[[ Page extract, beginning ]]

Paper Submission

CALL FOR PAPERS: 3rd ANNUAL CONFERENCE ON ROBOT LEARNING

The 3rd Annual Conference on Robot Learning (CoRL 2019) is soliciting contributions at the intersection of robotics and machine learning. CoRL aims at being a selective, top-tier venue for robot learning research, covering a broad range of topics spanning robotics and ML, including both theory and practice.

We invite papers offering new advances on any of the following topics:

Accepted papers will be published via the JMLR Workshop & Conference Proceedings series and will be presented either as posters or oral presentations in the plenary session. CoRL is a single track venue 

All papers go to the archival track. There is not the possibility to submit for non-archival track this year. 

CODE SUBMISSION:

Authors are strongly encouraged to submit their code as supplementary material to the paper. Availability of code will be viewed as a plus. Your code should be uploaded on the CMT system at the same time as you submit your paper and other supplementary material (videos, proofs, etc).

KEY DATES:

PAPER SUBMISSION IS NOW CLOSED

Paper submission deadline:       July 7, 2019;  23:59 Pacific Time (UTC-7) 

Paper acceptance notifications: September 7, 2019

Camera ready papers due:        October 7, 2019

PAPER SUBMISSION REQUIREMENTS & INSTRUCTIONS 

Papers may be submitted through CMT, via the link at the top of this page. Submissions are due July 7, 2019 at 23:59 Pacific Time. All submissions should comply to the format and length indicated below.  CoRL is double-blind, which means all papers must be anonymized. 

Submissions will consist of papers up to eight pages in length (plus up to two additional pages of references). Authors will have the option to submit a supplementary file containing further details, which the reviewers may decide to consult, as well as a supplementary video. All supplementary materials will be submitted through CMT as a single zip file. Like submissions, the supplementary materials must be anonymized. To submit the supplementary file, first upload your submission. You will then be able to upload the supplementary file from the author console.

[[ Page extract, end ]]

● **Goal of the exercise**: What is the maximum length of a paper submitted under the conference call for papers?

[[ Information provided, beginning ]]

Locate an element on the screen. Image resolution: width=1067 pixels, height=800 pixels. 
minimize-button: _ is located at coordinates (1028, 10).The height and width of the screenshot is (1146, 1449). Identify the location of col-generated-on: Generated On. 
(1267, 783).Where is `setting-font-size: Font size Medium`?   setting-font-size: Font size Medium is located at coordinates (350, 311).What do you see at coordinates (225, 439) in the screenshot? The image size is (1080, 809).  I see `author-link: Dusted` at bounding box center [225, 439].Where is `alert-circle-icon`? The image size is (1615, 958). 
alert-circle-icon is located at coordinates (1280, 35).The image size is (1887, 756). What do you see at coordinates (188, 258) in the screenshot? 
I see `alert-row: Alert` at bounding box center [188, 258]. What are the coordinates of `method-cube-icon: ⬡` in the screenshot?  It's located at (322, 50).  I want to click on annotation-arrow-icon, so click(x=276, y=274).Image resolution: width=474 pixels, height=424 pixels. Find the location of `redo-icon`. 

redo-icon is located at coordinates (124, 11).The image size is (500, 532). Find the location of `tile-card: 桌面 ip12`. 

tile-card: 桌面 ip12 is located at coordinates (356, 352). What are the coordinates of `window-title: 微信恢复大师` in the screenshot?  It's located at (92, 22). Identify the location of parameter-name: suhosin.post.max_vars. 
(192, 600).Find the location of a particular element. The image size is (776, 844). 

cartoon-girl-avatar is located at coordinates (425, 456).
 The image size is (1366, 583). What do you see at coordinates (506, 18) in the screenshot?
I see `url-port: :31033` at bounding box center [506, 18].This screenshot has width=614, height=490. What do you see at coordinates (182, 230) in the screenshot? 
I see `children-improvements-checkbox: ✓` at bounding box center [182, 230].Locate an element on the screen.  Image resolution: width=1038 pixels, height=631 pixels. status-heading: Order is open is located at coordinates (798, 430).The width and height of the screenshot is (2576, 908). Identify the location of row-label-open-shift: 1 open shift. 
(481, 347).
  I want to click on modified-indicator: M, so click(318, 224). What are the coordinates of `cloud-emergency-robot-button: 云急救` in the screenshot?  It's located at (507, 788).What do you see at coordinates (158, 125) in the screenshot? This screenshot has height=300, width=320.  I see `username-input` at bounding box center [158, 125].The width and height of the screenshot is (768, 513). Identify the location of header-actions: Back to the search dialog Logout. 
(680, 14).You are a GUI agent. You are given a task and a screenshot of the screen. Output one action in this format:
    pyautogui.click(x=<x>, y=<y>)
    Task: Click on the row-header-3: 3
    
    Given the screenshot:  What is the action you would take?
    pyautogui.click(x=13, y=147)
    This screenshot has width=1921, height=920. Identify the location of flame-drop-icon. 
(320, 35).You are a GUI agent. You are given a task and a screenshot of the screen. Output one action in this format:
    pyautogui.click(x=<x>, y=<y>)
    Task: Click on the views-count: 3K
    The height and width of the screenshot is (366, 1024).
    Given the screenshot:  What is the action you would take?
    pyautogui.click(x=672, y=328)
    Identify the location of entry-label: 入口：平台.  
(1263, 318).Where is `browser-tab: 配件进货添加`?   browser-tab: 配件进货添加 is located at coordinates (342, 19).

[[ Information provided, end ]]

● **Solution to the exercise**: Up to eight pages, plus up to two additional pages of references.